▶ Your goal:
Below are records to be output exactly, every one of them.

▶ Source material:

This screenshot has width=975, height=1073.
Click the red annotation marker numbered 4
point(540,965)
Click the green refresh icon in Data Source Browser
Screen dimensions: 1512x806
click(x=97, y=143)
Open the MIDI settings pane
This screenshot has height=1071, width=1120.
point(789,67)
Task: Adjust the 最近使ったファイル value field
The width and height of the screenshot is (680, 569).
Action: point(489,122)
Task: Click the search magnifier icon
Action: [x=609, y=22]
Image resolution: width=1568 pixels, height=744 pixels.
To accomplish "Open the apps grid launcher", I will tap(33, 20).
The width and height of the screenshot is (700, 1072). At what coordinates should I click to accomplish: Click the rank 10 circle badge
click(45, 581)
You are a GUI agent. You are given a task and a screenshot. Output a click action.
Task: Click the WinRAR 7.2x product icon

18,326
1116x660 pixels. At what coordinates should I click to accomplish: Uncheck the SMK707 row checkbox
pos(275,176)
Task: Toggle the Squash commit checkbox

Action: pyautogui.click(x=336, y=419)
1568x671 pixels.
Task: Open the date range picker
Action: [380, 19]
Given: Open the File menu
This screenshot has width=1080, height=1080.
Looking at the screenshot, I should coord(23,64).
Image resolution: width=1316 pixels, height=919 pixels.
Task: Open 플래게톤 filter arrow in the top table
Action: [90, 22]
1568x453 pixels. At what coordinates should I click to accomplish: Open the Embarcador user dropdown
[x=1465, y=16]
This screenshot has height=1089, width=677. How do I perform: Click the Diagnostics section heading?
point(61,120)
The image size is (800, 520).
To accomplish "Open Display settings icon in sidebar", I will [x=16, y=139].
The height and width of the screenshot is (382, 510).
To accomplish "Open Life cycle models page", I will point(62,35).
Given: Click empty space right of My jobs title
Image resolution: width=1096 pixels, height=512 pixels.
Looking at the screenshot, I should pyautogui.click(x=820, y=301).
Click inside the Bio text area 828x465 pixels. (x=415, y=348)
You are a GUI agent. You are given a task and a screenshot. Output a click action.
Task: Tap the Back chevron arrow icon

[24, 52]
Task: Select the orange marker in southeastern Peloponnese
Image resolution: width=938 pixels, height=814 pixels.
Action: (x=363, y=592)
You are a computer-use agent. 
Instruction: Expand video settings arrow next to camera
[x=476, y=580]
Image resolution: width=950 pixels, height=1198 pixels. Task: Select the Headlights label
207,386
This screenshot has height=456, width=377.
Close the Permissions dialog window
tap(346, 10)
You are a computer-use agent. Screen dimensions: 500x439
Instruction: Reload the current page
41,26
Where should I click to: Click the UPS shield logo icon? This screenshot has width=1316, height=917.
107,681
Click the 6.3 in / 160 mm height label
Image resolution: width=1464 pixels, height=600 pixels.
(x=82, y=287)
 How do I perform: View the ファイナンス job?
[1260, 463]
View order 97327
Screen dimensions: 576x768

▶ Output of the task:
This screenshot has width=975, height=1073.
Click the red annotation marker numbered 4
point(540,965)
Click the green refresh icon in Data Source Browser
Screen dimensions: 1512x806
click(x=97, y=143)
Open the MIDI settings pane
This screenshot has height=1071, width=1120.
point(789,67)
Task: Adjust the 最近使ったファイル value field
The width and height of the screenshot is (680, 569).
Action: point(489,122)
Task: Click the search magnifier icon
Action: [x=609, y=22]
Image resolution: width=1568 pixels, height=744 pixels.
To accomplish "Open the apps grid launcher", I will tap(33, 20).
The width and height of the screenshot is (700, 1072). At what coordinates should I click to accomplish: Click the rank 10 circle badge
click(45, 581)
You are a GUI agent. You are given a task and a screenshot. Output a click action.
Task: Click the WinRAR 7.2x product icon

18,326
1116x660 pixels. At what coordinates should I click to accomplish: Uncheck the SMK707 row checkbox
pos(275,176)
Task: Toggle the Squash commit checkbox

Action: pyautogui.click(x=336, y=419)
1568x671 pixels.
Task: Open the date range picker
Action: [380, 19]
Given: Open the File menu
This screenshot has width=1080, height=1080.
Looking at the screenshot, I should coord(23,64).
Image resolution: width=1316 pixels, height=919 pixels.
Task: Open 플래게톤 filter arrow in the top table
Action: [90, 22]
1568x453 pixels. At what coordinates should I click to accomplish: Open the Embarcador user dropdown
[x=1465, y=16]
This screenshot has height=1089, width=677. How do I perform: Click the Diagnostics section heading?
point(61,120)
The image size is (800, 520).
To accomplish "Open Display settings icon in sidebar", I will [x=16, y=139].
The height and width of the screenshot is (382, 510).
To accomplish "Open Life cycle models page", I will point(62,35).
Given: Click empty space right of My jobs title
Image resolution: width=1096 pixels, height=512 pixels.
Looking at the screenshot, I should pyautogui.click(x=820, y=301).
Click inside the Bio text area 828x465 pixels. (x=415, y=348)
You are a GUI agent. You are given a task and a screenshot. Output a click action.
Task: Tap the Back chevron arrow icon

[24, 52]
Task: Select the orange marker in southeastern Peloponnese
Image resolution: width=938 pixels, height=814 pixels.
Action: (x=363, y=592)
You are a computer-use agent. 
Instruction: Expand video settings arrow next to camera
[x=476, y=580]
Image resolution: width=950 pixels, height=1198 pixels. Task: Select the Headlights label
207,386
This screenshot has height=456, width=377.
Close the Permissions dialog window
tap(346, 10)
You are a computer-use agent. Screen dimensions: 500x439
Instruction: Reload the current page
41,26
Where should I click to: Click the UPS shield logo icon? This screenshot has width=1316, height=917.
107,681
Click the 6.3 in / 160 mm height label
Image resolution: width=1464 pixels, height=600 pixels.
(x=82, y=287)
 How do I perform: View the ファイナンス job?
[1260, 463]
View order 97327
Screen dimensions: 576x768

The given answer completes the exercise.